Design. Three cross-sectional, correlational studies were conducted on three separate samples of patients with chronic pain. Analyses examined the full sample and then Caucasians and African Americans separately.
Setting and Patients. Patients were recruited primarily from treatment settings. Samples were patients with rheumatoid arthritis (N = 155), migraine headaches (N = 160), or systemic lupus erythematosus (N = 123), and each sample included only Caucasians or African Americans.
Measures. The Toronto Alexithymia Scale-20 assessed global alexithymia and three alexithymia facets. Pain severity, functional disability, or symptoms were also measured on each sample.
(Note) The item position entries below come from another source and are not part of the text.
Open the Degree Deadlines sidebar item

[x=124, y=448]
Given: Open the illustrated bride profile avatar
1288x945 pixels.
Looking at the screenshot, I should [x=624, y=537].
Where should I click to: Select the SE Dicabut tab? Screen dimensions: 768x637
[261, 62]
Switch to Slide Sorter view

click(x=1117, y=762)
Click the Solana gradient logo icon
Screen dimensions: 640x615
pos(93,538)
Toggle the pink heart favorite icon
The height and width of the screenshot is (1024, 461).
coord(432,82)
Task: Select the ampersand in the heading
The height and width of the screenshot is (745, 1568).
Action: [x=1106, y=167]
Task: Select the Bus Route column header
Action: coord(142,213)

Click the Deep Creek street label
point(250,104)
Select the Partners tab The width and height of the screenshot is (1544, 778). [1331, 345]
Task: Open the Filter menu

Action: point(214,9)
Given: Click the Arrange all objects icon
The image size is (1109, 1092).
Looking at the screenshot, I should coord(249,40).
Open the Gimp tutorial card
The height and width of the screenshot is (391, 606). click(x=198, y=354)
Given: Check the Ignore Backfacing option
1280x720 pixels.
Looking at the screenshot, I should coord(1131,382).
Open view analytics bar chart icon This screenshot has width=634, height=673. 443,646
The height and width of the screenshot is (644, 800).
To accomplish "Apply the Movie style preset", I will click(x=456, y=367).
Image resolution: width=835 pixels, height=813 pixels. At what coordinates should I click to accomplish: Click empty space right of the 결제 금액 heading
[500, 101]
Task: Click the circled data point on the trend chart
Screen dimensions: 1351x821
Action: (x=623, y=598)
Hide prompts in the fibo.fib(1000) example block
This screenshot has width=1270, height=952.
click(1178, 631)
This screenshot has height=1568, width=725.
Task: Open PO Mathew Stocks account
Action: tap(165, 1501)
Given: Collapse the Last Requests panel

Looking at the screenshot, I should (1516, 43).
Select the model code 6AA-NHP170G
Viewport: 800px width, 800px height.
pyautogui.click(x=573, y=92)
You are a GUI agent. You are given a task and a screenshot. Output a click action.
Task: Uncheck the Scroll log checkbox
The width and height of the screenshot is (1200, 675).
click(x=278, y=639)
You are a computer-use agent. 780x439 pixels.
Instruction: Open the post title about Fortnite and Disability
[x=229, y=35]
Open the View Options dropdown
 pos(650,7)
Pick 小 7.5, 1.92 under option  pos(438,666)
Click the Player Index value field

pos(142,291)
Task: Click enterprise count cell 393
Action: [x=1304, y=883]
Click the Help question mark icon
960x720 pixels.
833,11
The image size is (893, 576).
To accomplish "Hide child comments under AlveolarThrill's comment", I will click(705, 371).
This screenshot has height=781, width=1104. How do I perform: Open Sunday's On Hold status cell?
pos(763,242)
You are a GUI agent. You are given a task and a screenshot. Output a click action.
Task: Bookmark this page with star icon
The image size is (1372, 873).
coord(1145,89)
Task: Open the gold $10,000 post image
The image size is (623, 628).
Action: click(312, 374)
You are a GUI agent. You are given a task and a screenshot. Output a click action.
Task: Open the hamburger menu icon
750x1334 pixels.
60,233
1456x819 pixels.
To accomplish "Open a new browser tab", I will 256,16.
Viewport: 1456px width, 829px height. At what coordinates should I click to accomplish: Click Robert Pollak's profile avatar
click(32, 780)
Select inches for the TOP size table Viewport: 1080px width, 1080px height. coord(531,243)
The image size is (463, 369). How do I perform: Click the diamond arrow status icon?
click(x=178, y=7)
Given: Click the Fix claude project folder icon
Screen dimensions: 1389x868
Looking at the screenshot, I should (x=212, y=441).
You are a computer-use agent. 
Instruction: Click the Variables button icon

Results. Similar findings occurred across all three samples. African Americans had only slightly higher mean alexithymia levels than did Caucasians, and this was partly accounted for by socioeconomic differences between groups. More importantly, alexithymia correlated only weakly with pain or symptom severity for each full sample, but the two ethnic groups showed different patterns. Alexithymia correlated positively with pain severity among African Americans, but was uncorrelated with pain among Caucasians, even after covarying for various socioeconomic variables.
Conclusions. Alexithymia is more correlated with pain severity among African Americans with chronic pain disorders than among Caucasians, potentially contributing to the higher pain reports among African Americans.